Menggunakan Apache Spark untuk mengakses LindormTable - Lindorm

Topik ini menjelaskan cara menggunakan Apache Spark sumber terbuka untuk mengakses LindormTable.

Prasyarat

Versi LindormTable adalah 2.4.3 atau yang lebih baru.
Alamat IP klien Anda ditambahkan ke daftar putih instance Lindorm. Untuk informasi lebih lanjut, lihat Konfigurasi Daftar Putih.
Titik akhir LindormTable dari API HBase untuk Java diperoleh. Untuk informasi lebih lanjut tentang cara melihat titik akhir, lihat Lihat Titik Akhir.

Catatan penggunaan

Untuk mengakses instance Lindorm melalui Internet atau jika instance Lindorm yang ingin diakses adalah instance Lindorm satu node, Anda harus meningkatkan SDK dan mengubah konfigurasi sebelum melakukan operasi yang dijelaskan dalam topik ini. Untuk informasi lebih lanjut, lihat Langkah 1 di Gunakan API ApsaraDB untuk HBase Java untuk Terhubung dan Menggunakan LindormTable.
Jika aplikasi Anda diterapkan pada Instance ECS (Elastic Compute Service), pastikan bahwa instance Lindorm dan instance ECS memenuhi persyaratan berikut untuk memastikan konektivitas jaringan:
- Instance Lindorm dan instance ECS ditempatkan di wilayah yang sama. Kami menyarankan Anda menerapkan kedua instance di zona yang sama untuk mengurangi latensi jaringan.
- Instance Lindorm dan instance ECS ditempatkan di VPC yang sama.

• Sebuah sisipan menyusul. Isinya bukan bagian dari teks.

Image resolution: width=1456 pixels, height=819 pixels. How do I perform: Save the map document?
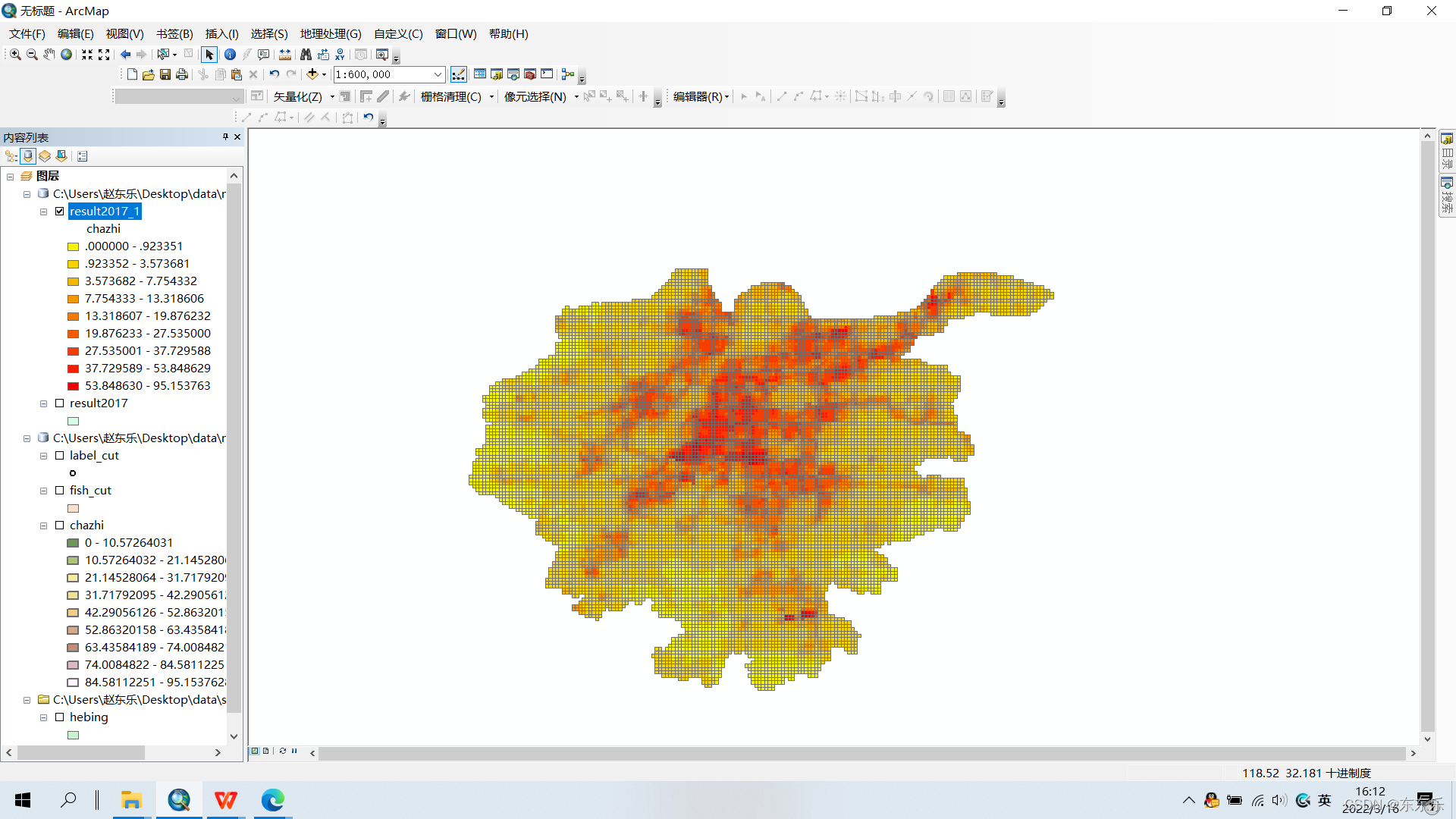coord(165,74)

Tambahkan konfigurasi untuk mengakses LindormTable

Metode 1: Tambahkan konfigurasi ke file konfigurasi

Tambahkan konfigurasi berikut ke file konfigurasi bernama hbase-site.xml:

<configuration>
      <!--
    Titik akhir LindormTable dari API HBase untuk Java
    -->
    <property>
        <name>hbase.zookeeper.quorum</name>
        <value>ld-m5ef25p66n5es****-proxy-lindorm.lindorm.rds.aliyuncs.com:30020</value>
    </property>
</configuration>

Metode 2: Tambahkan parameter ke objek Configuration

// Buat objek Configuration.
Configuration conf = HBaseConfiguration.create();
// Tentukan titik akhir LindormTable dari API HBase untuk Java.
conf.set("hbase.zookeeper.quorum", "ld-m5ef25p66n5es****-proxy-lindorm.lindorm.rds.aliyuncs.com:30020");

Contoh

test(" uji hasil perhitungan spark sql") {
  // 1. Tambahkan konfigurasi akses untuk HBaseue Shell.
  var conf = HBaseConfiguration.create
  conf.set("hbase.zookeeper.quorum", "ld-m5ef25p66n5es****-proxy-lindorm.lindorm.rds.aliyuncs.com:30020")
  // 2. Buat tabel ApsaraDB untuk HBase.
  val hbaseTableName = "testTable"
  val cf = "f"
  val column1 = cf + ":a"
  val column2 = cf + ":b"
  var rowsCount: Int = -1
  var namespace = "spark_test"
  val admin = ConnectionFactory.createConnection(conf).getAdmin()
  val tableName = TableName.valueOf(namespace, hbaseTableName)   
  val htd = new HTableDescriptor(tableName)
  htd.addFamily(new HColumnDescriptor(cf))
  admin.createTable(htd)
  // 3. Masukkan data uji ke dalam tabel yang dibuat.
  val rng = new Random()
  val k: Array[Byte] = new Array[Byte](3)
  val famAndQf = KeyValue.parseColumn(Bytes.toBytes(column))
  val puts = new util.ArrayList[Put]()
  var i = 0
  for (b1 <- ('a' to 'z')) {
      for (b2 <- ('a' to 'z')) {
        for (b3 <- ('a' to 'z')) {
          if(i < 10) {
            k(0) = b1.toByte
            k(1) = b2.toByte
            k(2) = b3.toByte
            val put = new Put(k)
            put.addColumn(famAndQf(0), famAndQf(1), ("value_" + b1 + b2 + b3).getBytes())
            puts.add(put)
            i = i + 1
          }
        }
      }
  }
  val conn = ConnectionFactory.createConnection(conf)
  val table = conn.getTable(tableName)
  table.put(puts)
  // 4. Buat tabel Spark.
  val sparkTableName = "spark_hbase"
  val createCmd = s"""CREATE TABLE ${sparkTableName} USING org.apache.hadoop.hbase.spark
                         |    OPTIONS ('catalog'=
                         |    '{"table":{"namespace":"$${hbaseTableName}",                   "name":"${hbaseTableName}"},"rowkey":"rowkey",
                         |    "columns":{
                         |    "col0":{"cf":"rowkey", "col":"rowkey", "type":"string"},
                         |    "col1":{"cf":"cf1", "col":"a", "type":"string"},
                         |    "col2":{"cf":"cf1", "col":"b", "type":"String"}}}'
                         |    )""".stripMargin
  println(" createCmd: \n" + createCmd + " baris : " + rowsCount)
  sparkSession.sql(createCmd)
  // 5. Jalankan pernyataan yang berisi fungsi COUNT().
  val result = sparkSession.sql("select count(*) from " + sparkTableName)
  val sparkCounts = result.collect().apply(0).getLong(0)
  println(" sparkCounts : " + sparkCounts)